Riding with life's experiences
Jan 06 11:07 AM

Riding with life's experiences

Jan 06 11:07 AM
Jan 06 11:07 AM

Adversity comes in different forms

Just like life, riding a bicycle comes with it's share of adversity. Most of it revolves around the elements, heat, cold, rain, wind and gravity (aka hills). Well, the toughest adversary we actually face is the angry white guy being denied his constitutional right to drive 45 in a 35 MPH Zone on Ohio Drive in Plano ... but that's a thread for another day.

In Dallas we don't deal with gravity a lot, we are blessed with a pretty flat terrain. It's an incredible place to live if you like to ride because other than a couple of months we can always ride. Each spring, after the couple of months of "winter" we get here a new cycling season starts and we are greeted with one of our toughest adversaries, the wind. I guess since we don't have a lot of hills, we don't have a lot of things to slow the wind down. It seems as if it starts picking up speed once it clears the hill country south of Waco and doesn't slow down until it's halfway through Oklahoma. If the wind is from the North, I just assume the reverse is true.

Deal with it

Still like our life, the wind is an adversity you just have to deal with. It's inevitable, it's part of the game and you deal with it or it deals with you. When I encounter adversity, I turn to two ex's, my experience and the examples set by others. Both of those are used a lot on the bike but this week my experience came to mind, so that is where I am going to focus on.

On my rides this week I had to deal with the wind, a lot of it. At points by the lake it was blowing at least 25 MPH, when that happens I draw upon an experience that helps me deal with the wind. It goes all the way back to the early 80s, when I played football and all of the linemen (of which I was one) would drive those blocking dummies and sleds all over the field. There was one set of commands I will never forget because it was said over and over again, "C'mon Baker! Drive your legs! Stay low!" It was a concept I apparently never grasped because every time the ball was snapped, I'd pop up like a jack in the box and if I ever chased down the man I was assigned to block, my legs would quit driving and I'd attempt to lean my opponent into submission. A jack in the box might be an effective spokesperson for cheeseburgers but there aren't many of them in Canton Ohio because of their effective play along the line of scrimmage. During my senior year, there was a sophomore lineman, let's call him Clark, who earned the designation "Sophomore Varsity Star" using the confidence that I instilled in him by trying to use my jack in the box technique on him.

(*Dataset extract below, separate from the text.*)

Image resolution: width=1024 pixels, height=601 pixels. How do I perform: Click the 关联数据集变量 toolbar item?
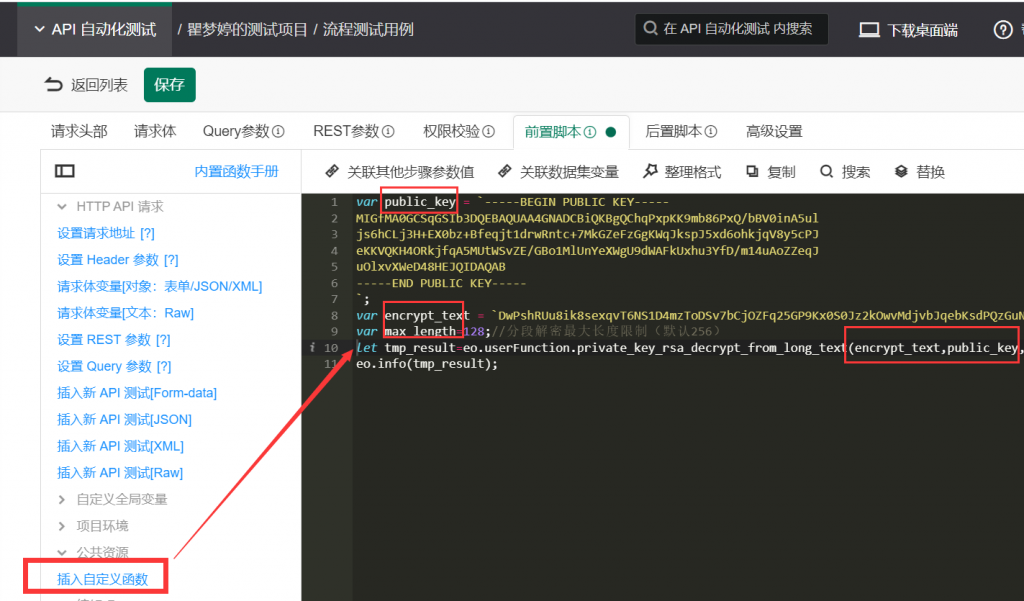(x=558, y=172)
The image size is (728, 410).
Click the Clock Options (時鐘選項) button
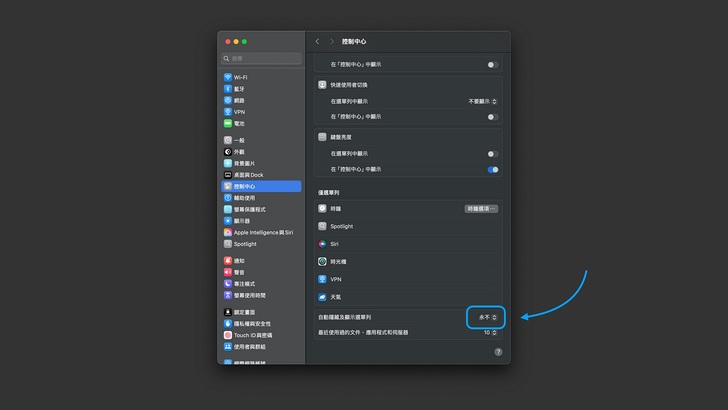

It wasn't because I couldn't stay low and drive my feet, it just was when the chips were down and the ball was snapped, I did what I instinctively thought was best, I never disciplined myself enough to change my actions. It made staying on the field a difficult thing for me to do, a coach couldn't leave a guy in the game for long if he consistently did not do what was best for the team to keep moving the ball.

Lesson Learned

Riding into the wind is really what being a lineman is all about, it's the job that has to be done, so the climbers and sprinters can stay fresh. There are guys on a team that do nothing but knock a hole through the wind and their opponents so the superstars can ride off in a yellow jersey. Stay low, keep your legs moving and create a hole for others to move through sounds a lot like a lineman's job. When the ride's been long and the wind is relentless, you naturally want to sit up tall and open up your lungs, your legs are heavy and you really want to coast and give them a rest. When you sit up tall though the wind grabs hold of you like it does with a sail and pushes you, but not in the direction you are heading. If you don't keep spinning, the wind makes it impossible to coast and you slow down. If you are doing both, you start grinding just to keep from falling over. After that you discover that it takes considerably more effort to speed up than it would have to have maintained your speed. The very thing you thought you were doing to rest is actually making you work harder. Inevitably, the same thing happens with the jack in the box technique in cycling that it did for me in football, you stop moving and your opponents pass you by.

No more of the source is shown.